What I would like to talk about is the effortless way in which Green brings into conversation commentary of mental health. Open conversation of such in books, when done thoughtfully, is so important because it opens this topic to its readers for further thought. I thought this book was one of the best I have read concerning mental health.
The storyline follows the character Aza, who is dealing with both anxiety and OCD. This book not only opens up conversation about both of these things, but really focuses on the relationships people who suffer can have. This book handles so well displaying what living with each is like that you can almost read what it is like to be in the mind of that incident. The representation is an important point for opening up the conversation.
I know I’m a little late to the reading party, but I would still recommend this books if you have not read it.
If you have read Green’s book ‘Turtles All The Way Down’ then I would recommend the book: It’s Kind Of A Funny Story- Ned Vizzini if you’re looking for another book which discusses such things.
I would have to include some trigger warnings of: Self Harm, Suicide, Eating Disorders as it is set in a psychiatric ward in a hospital.
Synopsis: Like many ambitious New York City teenagers, Craig Gilner sees entry into Manhattan’s Executive Pre-Professional High School as the ticket to his future. Determined to succeed at life-which means getting into the right high school to get into the right college to get the right job- Craig studies night and day to ace the entrance exam, and does.
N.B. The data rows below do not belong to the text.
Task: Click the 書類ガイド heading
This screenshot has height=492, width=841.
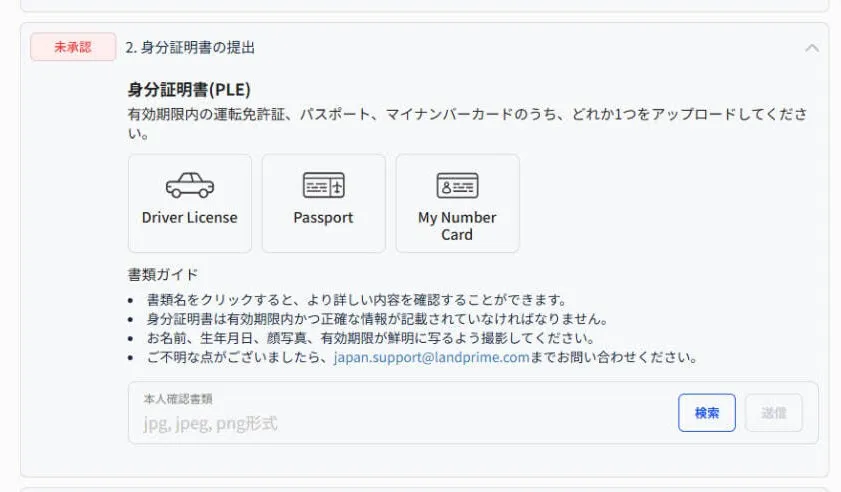Action: coord(163,274)
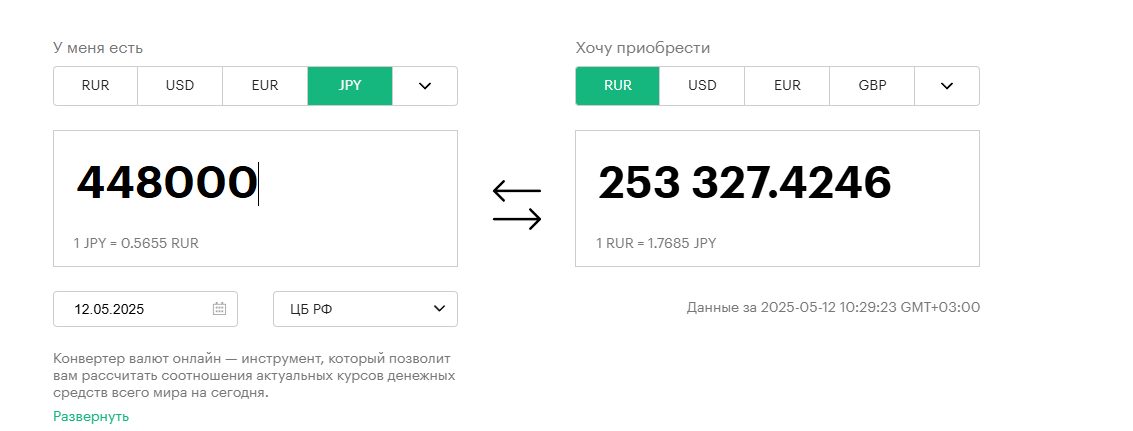Open the 'ЦБ РФ' rate source dropdown
The image size is (1133, 431).
(x=365, y=309)
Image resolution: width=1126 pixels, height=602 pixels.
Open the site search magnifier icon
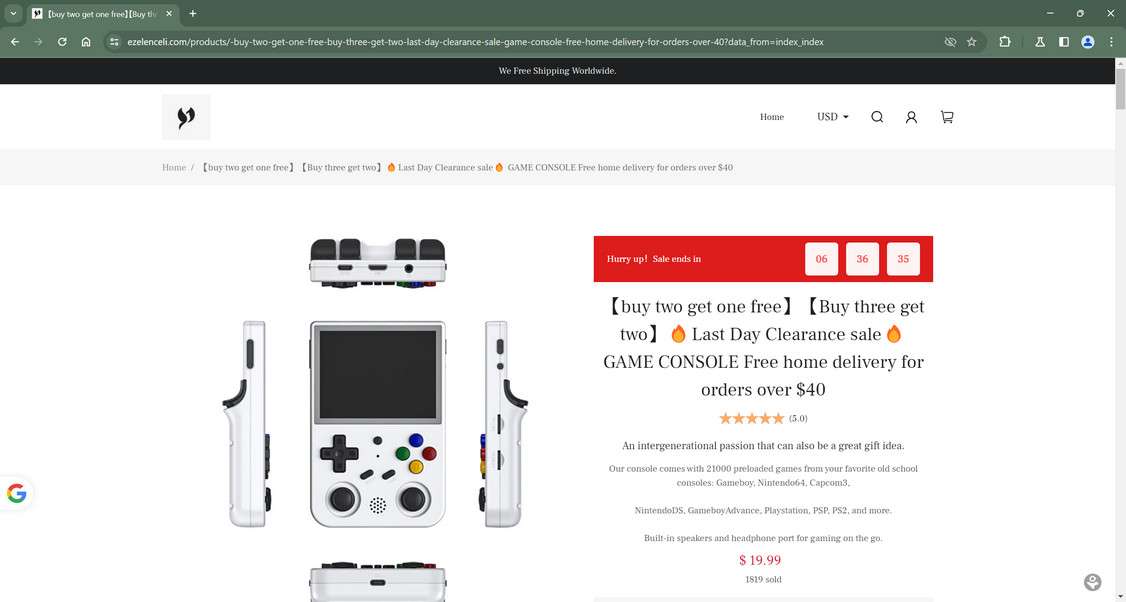point(877,117)
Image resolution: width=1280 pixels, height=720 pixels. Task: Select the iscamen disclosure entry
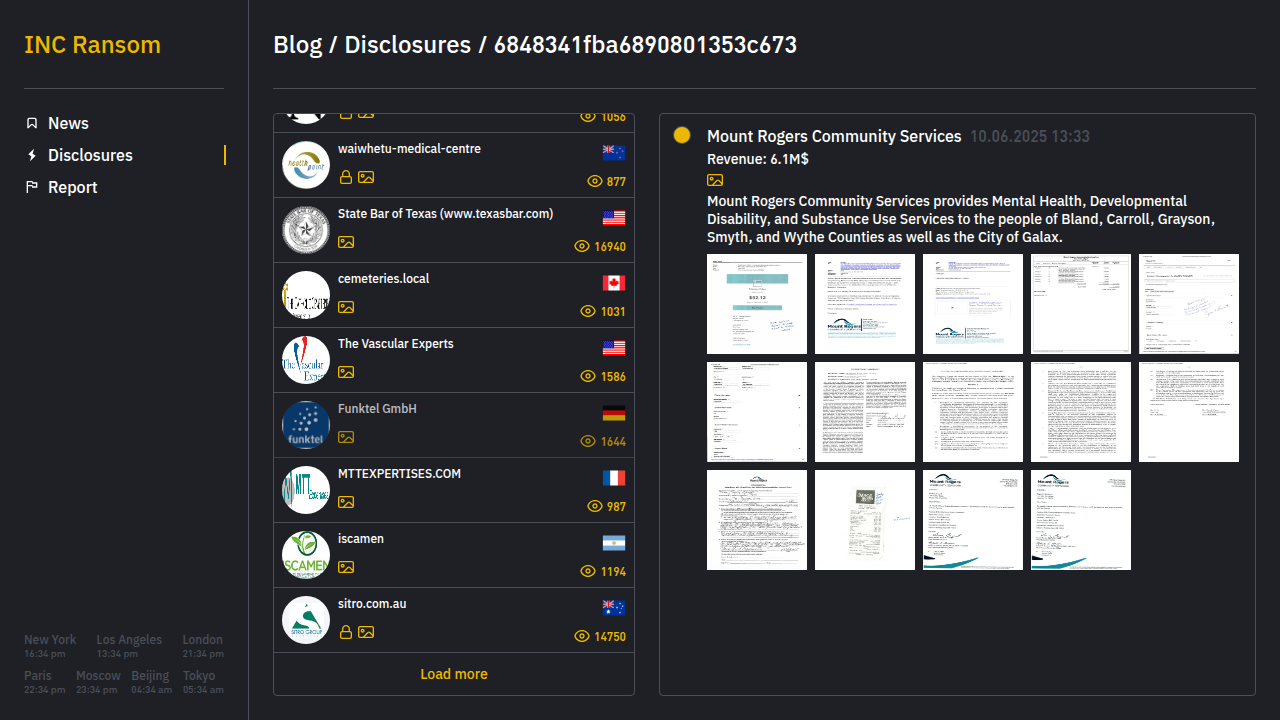[454, 555]
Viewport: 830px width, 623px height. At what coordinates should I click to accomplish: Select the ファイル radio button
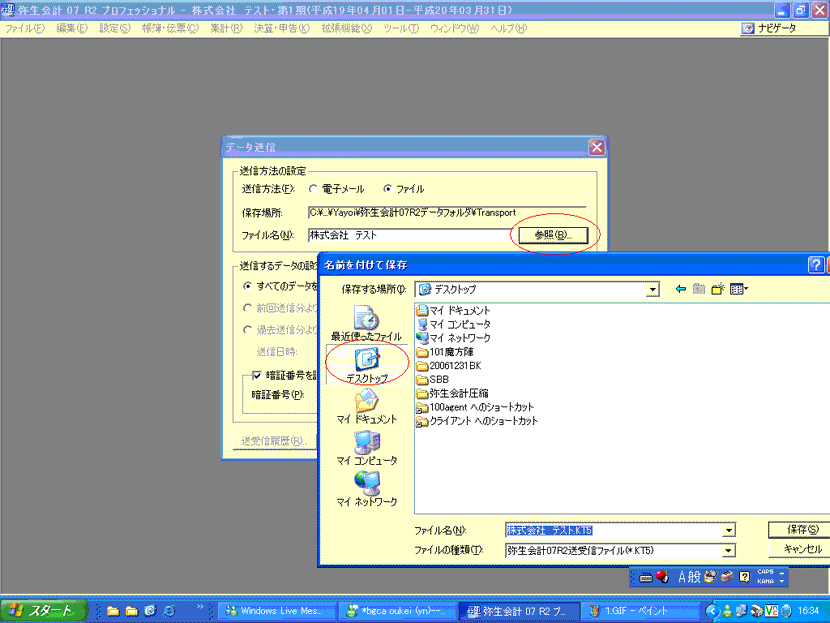388,189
That’s when things start to get crazy. At his new school, Craig realizes that he isn’t brilliant compared to the other kids; he’s just average, and maybe not even that. He soon sees his once-perfect future crumbling away. The stress becomes unbearable and Craig stops eating and sleeping-until, one night, he nearly kills himself. Craig’s suicidal episode gets him checked into a mental hospital, where his new neighbors include a transsexual sex addict, a girl who has scarred her own face with scissors, and the self-elected President Armelio. There, isolated from the crushing pressures of school and friends, Craig is finally able to confront the sources of his anxiety. Ned Vizzini, who himself spent time in a psychiatric hospital, has created a remarkably moving tale about the sometimes unexpected road to happiness. For a novel about depression, it’s definitely a funny story.
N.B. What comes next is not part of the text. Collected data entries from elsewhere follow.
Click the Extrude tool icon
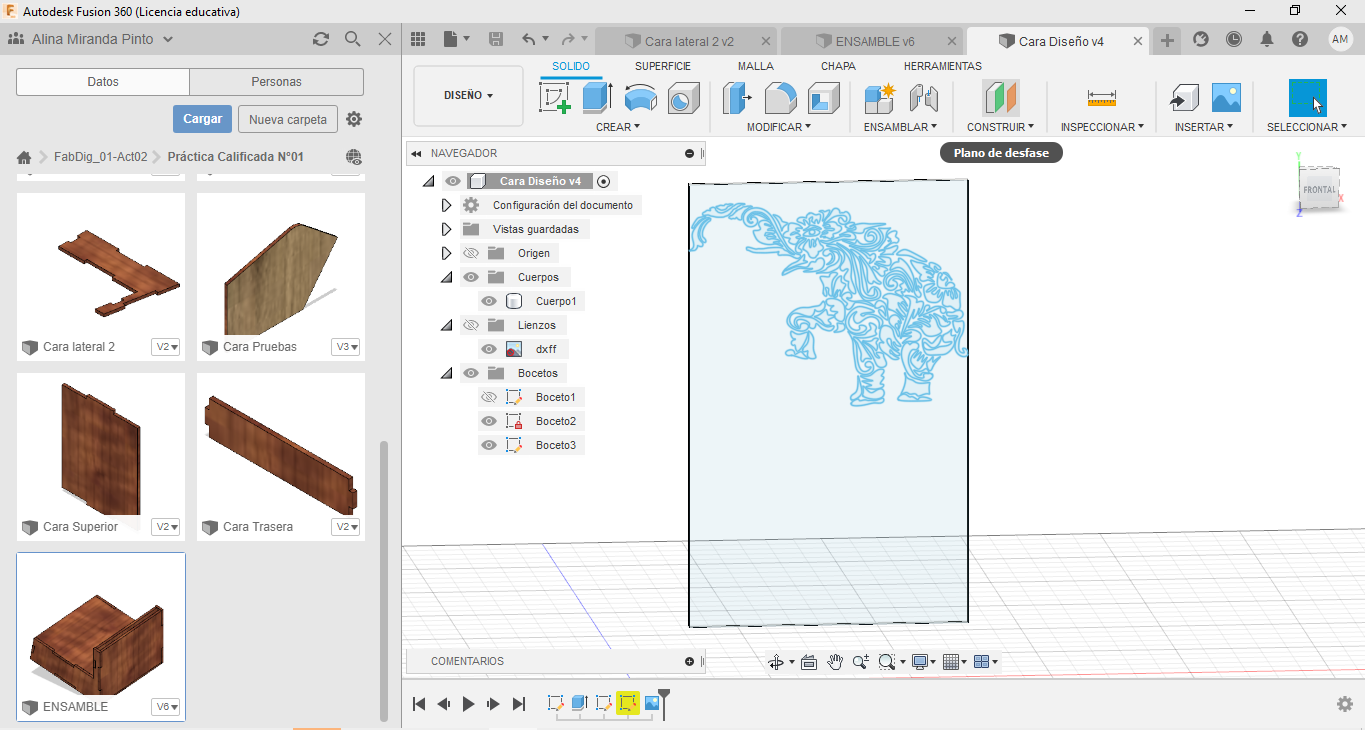The width and height of the screenshot is (1365, 730). [x=597, y=98]
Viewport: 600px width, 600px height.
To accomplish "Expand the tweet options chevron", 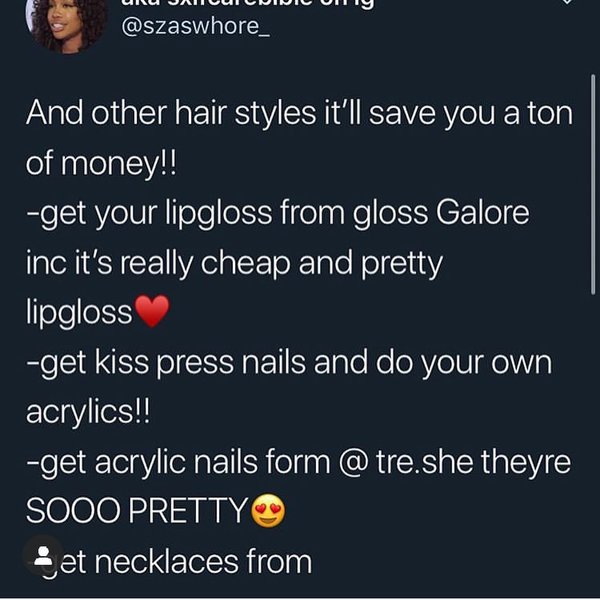I will coord(567,2).
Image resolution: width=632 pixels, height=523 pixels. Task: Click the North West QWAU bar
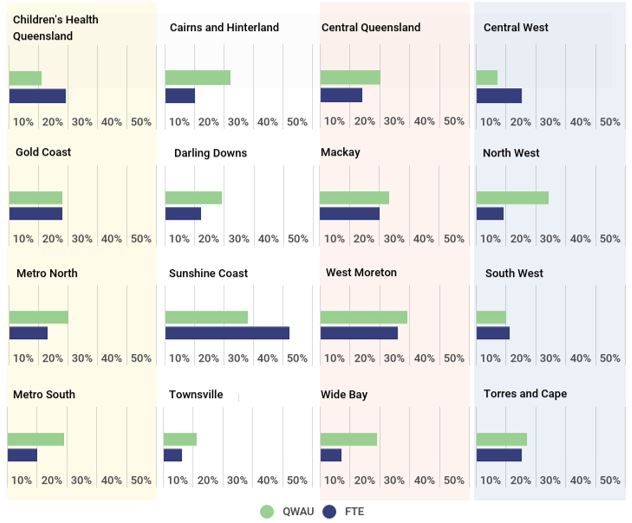click(512, 197)
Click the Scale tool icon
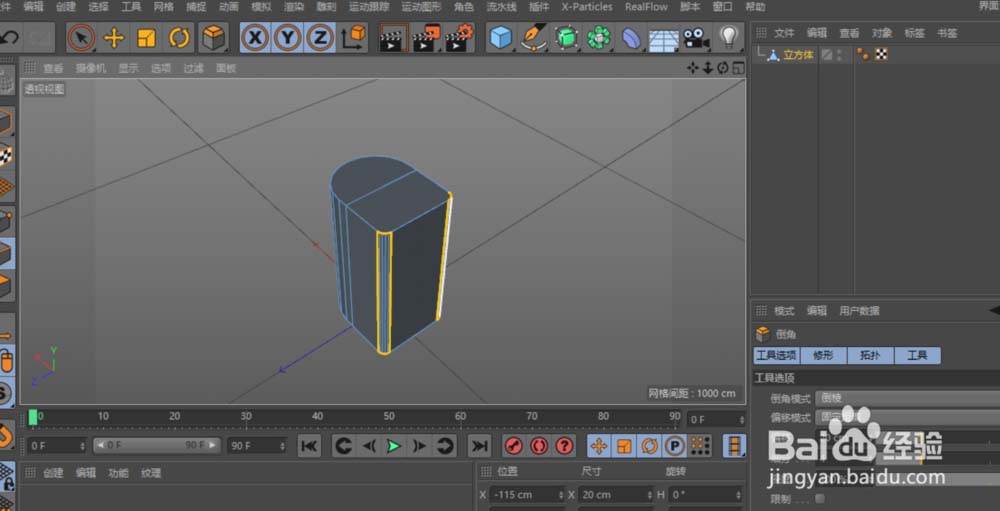1000x511 pixels. [x=147, y=38]
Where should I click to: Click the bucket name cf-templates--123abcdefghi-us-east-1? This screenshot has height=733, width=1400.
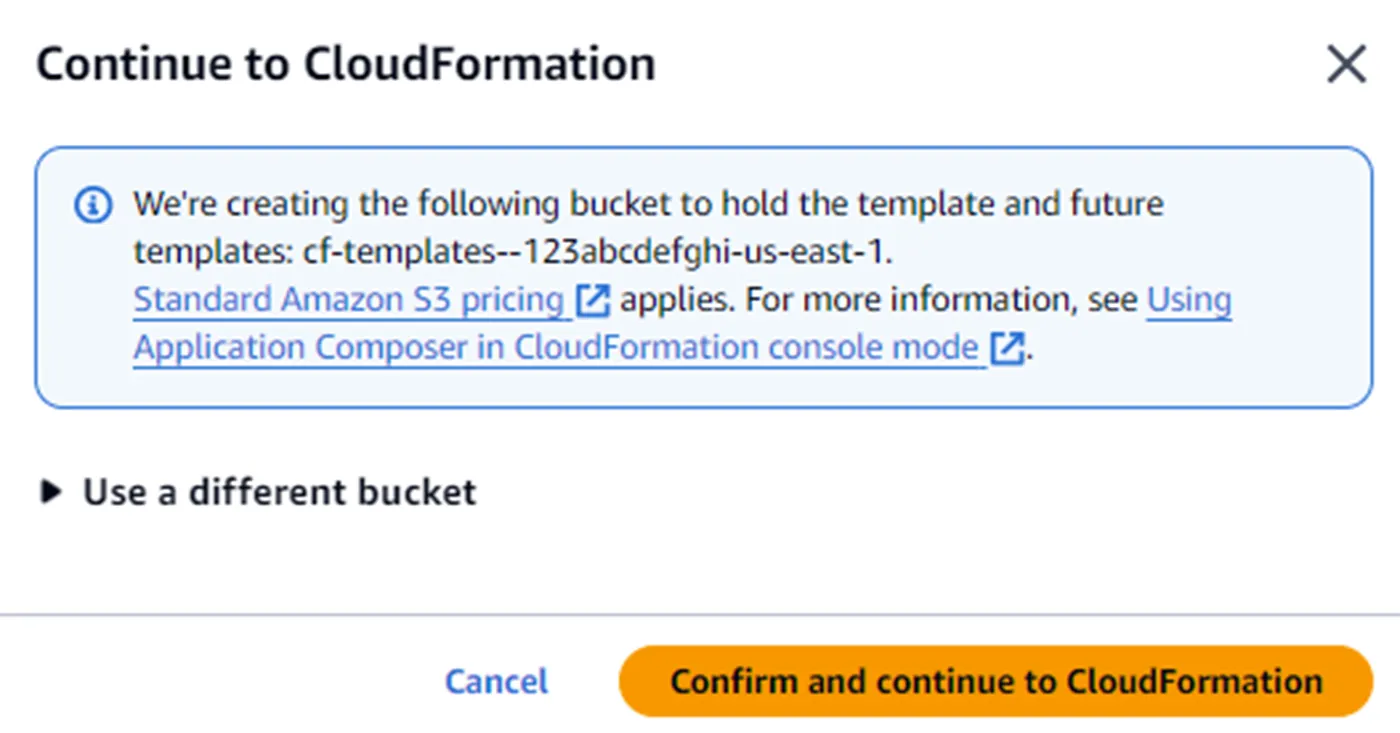(595, 253)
My thoughts: This book is harrowingly realistic and grounding. Though it is fictional in many ways it could be considered autobiographical as Ned Vizzini spent some of his life in a mental hospital and this somewhat feels like a tribute to that. It put the book back into reality upon the discovery the author had sadly commit suicide. This book is groundbreaking in acceptance of mental health struggles amongst teenagers. The book is humbling and leaves an impression, on that has lasted and it comes with it’s fair share of life lessons. This book is magic in its own way as it touches topics people fear talking of in a light that rationalises and sensitivity discusses. I believe that everyone should read this book as it gave me a different outlook on life. Heartbreakingly realistic but a beautiful accepting read none the less. This book doesn’t get enough appreciation for how beautiful it’s story really is.
What books do you think discuss mental health well?